• **WORK ITEM**:
Below are some records. Output the lines from the first one through the line that holds "828x731 pixels.", exactly as written, with no pictures.

[Collected data entries]

##########

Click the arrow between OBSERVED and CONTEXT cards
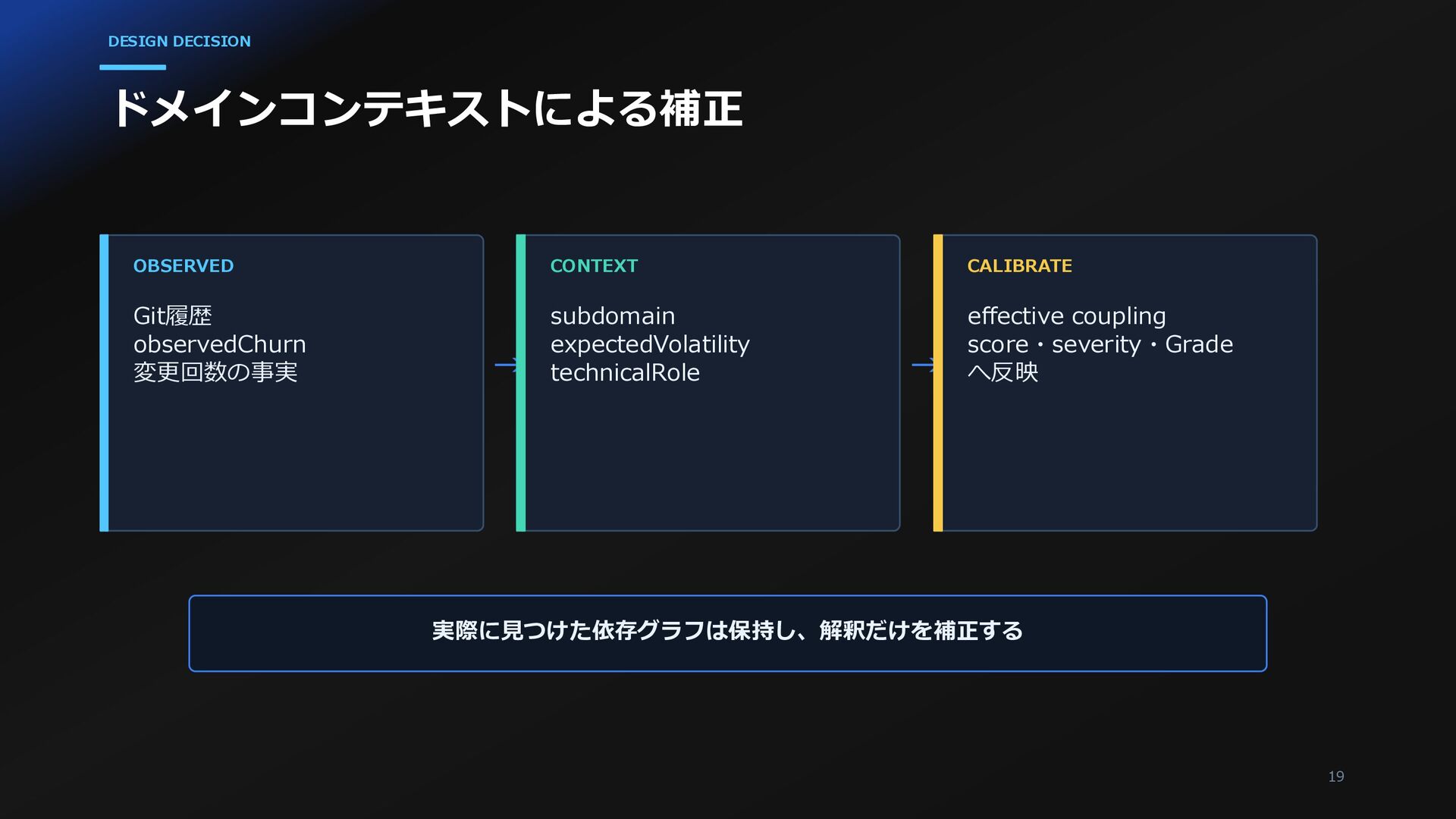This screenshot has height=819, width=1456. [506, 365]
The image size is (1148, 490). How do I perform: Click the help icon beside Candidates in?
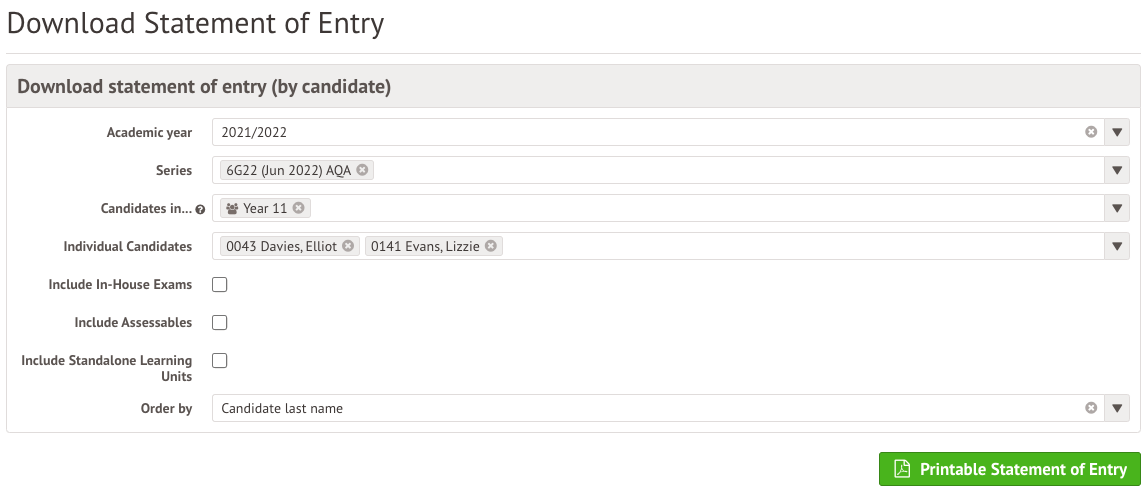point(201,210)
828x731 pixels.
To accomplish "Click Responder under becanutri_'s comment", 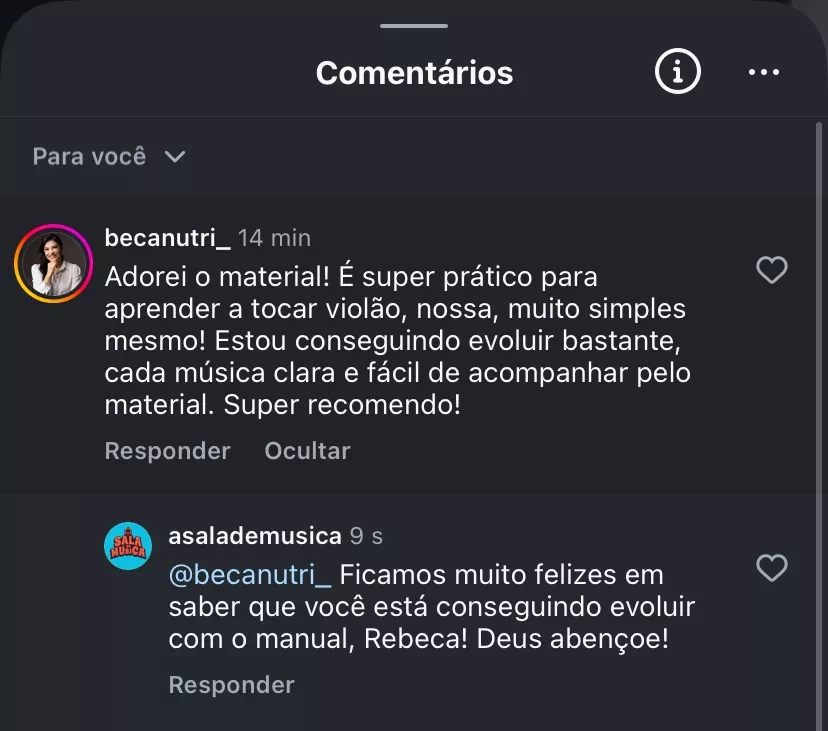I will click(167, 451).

##########

• **SOLUTION TO THIS TASK**:
Click the arrow between OBSERVED and CONTEXT cards
This screenshot has height=819, width=1456. [506, 365]
The image size is (1148, 490). How do I perform: Click the help icon beside Candidates in?
point(201,210)
828x731 pixels.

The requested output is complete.